Assinam o manifesto, além da Fiesp, a CNA, CNC, CNI e CNT.
No texto principal, intitulado “Uma carta para o Brasil que acorda cedo”, as entidades patronais afirmam que a PEC 12 permitiria ao trabalhador escolher horários e períodos de trabalho de acordo com sua realidade, mantendo os direitos previstos na CLT. O documento contrapõe a proposta de trabalho flexível à PEC aprovada pela Câmara, classificando a redução da jornada como uma medida “engessada” e que aumentaria custos para empresas e consumidores.

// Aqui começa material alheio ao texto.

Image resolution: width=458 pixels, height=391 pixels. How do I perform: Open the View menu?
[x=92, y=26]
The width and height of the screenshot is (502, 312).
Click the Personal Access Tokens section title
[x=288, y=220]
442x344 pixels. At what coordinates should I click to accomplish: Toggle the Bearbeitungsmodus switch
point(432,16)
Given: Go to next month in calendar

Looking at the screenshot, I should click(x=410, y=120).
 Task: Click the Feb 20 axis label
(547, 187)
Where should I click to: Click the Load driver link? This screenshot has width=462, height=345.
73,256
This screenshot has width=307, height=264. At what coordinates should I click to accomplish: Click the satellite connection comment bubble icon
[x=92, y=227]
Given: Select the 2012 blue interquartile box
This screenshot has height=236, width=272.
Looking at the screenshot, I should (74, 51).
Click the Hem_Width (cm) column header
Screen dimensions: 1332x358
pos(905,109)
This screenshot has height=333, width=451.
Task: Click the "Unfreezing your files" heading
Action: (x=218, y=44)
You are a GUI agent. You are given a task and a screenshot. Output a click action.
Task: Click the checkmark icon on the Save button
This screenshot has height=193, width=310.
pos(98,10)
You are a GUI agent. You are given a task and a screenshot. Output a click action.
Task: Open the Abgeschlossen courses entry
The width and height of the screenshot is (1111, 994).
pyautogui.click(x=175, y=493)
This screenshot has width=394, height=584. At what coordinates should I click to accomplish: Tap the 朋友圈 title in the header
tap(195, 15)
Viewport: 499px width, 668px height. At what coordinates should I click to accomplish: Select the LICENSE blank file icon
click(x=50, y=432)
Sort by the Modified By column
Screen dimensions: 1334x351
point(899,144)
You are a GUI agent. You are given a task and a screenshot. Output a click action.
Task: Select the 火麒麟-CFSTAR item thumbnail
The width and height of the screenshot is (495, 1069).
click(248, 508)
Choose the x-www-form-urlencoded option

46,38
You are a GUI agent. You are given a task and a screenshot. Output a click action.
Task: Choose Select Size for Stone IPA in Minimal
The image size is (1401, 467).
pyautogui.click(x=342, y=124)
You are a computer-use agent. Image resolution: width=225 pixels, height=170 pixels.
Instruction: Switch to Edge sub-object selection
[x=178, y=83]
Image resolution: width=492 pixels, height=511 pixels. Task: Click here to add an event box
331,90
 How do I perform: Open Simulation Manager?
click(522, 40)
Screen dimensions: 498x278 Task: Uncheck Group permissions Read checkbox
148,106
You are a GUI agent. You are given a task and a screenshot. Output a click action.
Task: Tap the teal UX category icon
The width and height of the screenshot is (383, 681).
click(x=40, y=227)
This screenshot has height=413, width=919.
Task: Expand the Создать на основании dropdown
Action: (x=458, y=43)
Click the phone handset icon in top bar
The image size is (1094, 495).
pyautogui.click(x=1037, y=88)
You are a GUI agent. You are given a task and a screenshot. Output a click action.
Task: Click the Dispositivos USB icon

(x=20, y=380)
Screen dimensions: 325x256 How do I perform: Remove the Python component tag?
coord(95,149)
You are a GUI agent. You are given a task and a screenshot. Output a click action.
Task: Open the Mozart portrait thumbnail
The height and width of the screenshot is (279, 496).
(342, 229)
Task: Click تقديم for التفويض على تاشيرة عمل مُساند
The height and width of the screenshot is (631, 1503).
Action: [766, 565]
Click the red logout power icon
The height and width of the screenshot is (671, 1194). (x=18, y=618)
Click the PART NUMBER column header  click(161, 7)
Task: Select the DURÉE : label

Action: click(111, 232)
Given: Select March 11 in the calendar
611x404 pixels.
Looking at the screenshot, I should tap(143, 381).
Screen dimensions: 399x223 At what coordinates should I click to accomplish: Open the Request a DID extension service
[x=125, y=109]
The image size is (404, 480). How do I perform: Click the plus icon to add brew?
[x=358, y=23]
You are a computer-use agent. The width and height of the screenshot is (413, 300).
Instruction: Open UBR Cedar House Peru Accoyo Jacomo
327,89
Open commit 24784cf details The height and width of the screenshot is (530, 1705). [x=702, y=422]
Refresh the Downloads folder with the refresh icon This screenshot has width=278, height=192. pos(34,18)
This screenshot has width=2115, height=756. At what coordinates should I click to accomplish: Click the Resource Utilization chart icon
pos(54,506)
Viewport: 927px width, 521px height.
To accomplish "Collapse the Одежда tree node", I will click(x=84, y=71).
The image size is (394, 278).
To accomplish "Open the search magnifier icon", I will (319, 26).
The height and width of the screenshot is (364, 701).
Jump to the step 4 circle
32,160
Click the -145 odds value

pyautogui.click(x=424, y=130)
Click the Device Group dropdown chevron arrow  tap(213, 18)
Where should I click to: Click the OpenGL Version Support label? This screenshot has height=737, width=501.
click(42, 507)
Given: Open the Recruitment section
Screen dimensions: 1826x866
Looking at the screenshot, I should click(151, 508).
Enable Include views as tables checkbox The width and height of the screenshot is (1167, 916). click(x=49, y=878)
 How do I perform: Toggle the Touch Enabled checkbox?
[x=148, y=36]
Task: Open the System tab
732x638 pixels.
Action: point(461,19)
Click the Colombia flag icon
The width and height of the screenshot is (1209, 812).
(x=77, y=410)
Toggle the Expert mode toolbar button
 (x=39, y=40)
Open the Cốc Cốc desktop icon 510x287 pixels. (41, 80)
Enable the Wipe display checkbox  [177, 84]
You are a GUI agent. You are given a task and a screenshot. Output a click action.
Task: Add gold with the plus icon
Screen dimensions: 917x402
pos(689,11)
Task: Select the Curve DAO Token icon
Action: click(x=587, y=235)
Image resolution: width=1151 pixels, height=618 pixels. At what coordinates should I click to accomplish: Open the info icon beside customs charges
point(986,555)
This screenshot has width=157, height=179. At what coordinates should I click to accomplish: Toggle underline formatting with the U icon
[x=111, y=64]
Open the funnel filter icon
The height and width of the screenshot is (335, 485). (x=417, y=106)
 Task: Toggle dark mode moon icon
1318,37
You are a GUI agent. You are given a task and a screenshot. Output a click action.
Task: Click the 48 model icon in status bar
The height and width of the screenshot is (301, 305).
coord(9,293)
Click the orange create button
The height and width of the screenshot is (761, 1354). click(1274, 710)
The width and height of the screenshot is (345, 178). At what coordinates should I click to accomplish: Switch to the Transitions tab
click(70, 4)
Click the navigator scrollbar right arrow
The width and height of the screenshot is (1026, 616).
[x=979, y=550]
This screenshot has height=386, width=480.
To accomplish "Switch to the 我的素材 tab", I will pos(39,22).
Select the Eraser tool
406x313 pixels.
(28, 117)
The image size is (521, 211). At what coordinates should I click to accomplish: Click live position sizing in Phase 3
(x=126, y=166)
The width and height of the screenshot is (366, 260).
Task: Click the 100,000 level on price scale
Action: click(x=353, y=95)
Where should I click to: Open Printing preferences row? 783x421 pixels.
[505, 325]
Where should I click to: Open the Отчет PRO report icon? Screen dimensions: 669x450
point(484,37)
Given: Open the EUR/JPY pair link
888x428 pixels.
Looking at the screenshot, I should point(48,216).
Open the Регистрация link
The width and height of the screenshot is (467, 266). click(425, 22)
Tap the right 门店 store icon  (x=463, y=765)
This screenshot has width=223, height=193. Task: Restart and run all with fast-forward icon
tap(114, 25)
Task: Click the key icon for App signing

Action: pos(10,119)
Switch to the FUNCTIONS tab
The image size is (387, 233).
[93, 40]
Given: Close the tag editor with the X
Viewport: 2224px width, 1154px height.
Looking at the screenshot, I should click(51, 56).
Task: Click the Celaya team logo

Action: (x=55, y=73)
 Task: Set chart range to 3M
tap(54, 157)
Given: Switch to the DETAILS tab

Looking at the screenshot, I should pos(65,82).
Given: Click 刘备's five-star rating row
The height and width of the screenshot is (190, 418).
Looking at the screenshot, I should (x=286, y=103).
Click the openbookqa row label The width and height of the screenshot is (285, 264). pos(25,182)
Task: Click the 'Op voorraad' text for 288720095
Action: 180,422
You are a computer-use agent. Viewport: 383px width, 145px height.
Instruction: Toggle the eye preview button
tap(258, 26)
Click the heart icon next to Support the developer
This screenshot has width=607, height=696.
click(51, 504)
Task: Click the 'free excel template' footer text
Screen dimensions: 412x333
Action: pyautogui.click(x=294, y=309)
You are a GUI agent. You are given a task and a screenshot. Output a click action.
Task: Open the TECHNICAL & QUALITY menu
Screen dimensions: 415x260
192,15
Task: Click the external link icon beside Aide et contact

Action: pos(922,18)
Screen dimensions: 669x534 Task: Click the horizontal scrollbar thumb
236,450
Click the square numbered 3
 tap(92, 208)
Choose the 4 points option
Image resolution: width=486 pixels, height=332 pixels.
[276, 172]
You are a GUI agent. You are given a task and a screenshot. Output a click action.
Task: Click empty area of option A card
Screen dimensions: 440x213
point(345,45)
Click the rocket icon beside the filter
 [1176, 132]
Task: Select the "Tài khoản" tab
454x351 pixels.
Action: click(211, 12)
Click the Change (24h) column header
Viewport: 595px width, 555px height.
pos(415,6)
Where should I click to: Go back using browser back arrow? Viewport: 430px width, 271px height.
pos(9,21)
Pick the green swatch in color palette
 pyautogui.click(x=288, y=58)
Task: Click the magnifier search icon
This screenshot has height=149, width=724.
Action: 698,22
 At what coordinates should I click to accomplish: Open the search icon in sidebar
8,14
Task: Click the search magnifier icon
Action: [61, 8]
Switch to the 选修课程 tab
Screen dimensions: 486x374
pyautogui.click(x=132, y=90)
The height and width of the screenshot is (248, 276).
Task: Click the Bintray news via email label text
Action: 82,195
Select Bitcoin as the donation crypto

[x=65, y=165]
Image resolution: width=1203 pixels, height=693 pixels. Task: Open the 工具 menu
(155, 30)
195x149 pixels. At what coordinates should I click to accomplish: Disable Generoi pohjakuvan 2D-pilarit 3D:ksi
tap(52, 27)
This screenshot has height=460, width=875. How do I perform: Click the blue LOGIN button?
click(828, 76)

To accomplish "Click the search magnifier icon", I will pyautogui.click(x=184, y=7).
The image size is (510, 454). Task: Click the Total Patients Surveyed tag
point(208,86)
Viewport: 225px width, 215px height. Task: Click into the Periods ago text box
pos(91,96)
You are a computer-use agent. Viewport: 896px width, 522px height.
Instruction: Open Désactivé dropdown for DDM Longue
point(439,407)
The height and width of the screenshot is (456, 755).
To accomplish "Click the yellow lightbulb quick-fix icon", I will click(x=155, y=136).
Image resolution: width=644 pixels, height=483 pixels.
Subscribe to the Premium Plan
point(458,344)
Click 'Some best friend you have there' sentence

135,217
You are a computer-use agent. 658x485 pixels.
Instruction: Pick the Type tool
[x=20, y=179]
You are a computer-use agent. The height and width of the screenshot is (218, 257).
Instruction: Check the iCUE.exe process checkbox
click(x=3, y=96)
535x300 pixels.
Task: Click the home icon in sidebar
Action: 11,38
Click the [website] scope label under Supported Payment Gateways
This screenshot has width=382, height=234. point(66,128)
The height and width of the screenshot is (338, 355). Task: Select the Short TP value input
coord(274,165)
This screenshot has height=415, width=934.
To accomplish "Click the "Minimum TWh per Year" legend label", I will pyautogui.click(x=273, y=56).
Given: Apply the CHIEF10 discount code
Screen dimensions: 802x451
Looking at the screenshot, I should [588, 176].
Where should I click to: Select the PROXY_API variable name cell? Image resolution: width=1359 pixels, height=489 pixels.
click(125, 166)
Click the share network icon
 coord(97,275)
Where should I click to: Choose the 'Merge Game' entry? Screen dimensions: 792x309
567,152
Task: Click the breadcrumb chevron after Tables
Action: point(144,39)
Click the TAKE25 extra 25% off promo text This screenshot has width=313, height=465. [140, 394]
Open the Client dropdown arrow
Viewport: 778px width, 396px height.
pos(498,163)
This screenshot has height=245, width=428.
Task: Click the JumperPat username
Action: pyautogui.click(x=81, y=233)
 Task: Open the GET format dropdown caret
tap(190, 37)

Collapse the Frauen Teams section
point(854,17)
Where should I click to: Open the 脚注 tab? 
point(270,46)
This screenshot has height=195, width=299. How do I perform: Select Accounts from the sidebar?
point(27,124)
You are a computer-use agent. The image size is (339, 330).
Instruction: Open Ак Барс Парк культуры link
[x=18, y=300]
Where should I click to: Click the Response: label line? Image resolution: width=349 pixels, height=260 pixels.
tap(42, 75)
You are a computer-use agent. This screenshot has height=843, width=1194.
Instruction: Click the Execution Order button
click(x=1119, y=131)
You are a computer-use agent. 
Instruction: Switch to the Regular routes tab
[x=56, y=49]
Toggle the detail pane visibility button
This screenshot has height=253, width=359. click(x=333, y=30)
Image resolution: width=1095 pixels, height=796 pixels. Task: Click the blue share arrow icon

O encarte, praticamente às vésperas do Senado apreciar a PEC aprovada na Câmara, deixa claro que os setores mais organizados do patronato jogarão pesado contra a redução da jornada e o fim da escala 6×1.
Essas duas bandeiras, ou seja, jornada de 40 horas e fim da escala 6×1, são defendidas pelo conjunto do sindicalismo e têm apoio da imensa maioria da população brasileira.
No passado, as mesmas organizações patronais denunciaram a criação do 13º salário como fator de instabilidade econômica e caos no mercado de trabalho.
Mais atrás, ainda, o patronato brasileiro combateu a criação da CLT e do salário mínimo pelo presidente Getúlio Vargas. E até a Princesa Isabel foi contestada, em 1888, quando assinou a Lei Áurea, que acabava, oficialmente, com a escravidão no País.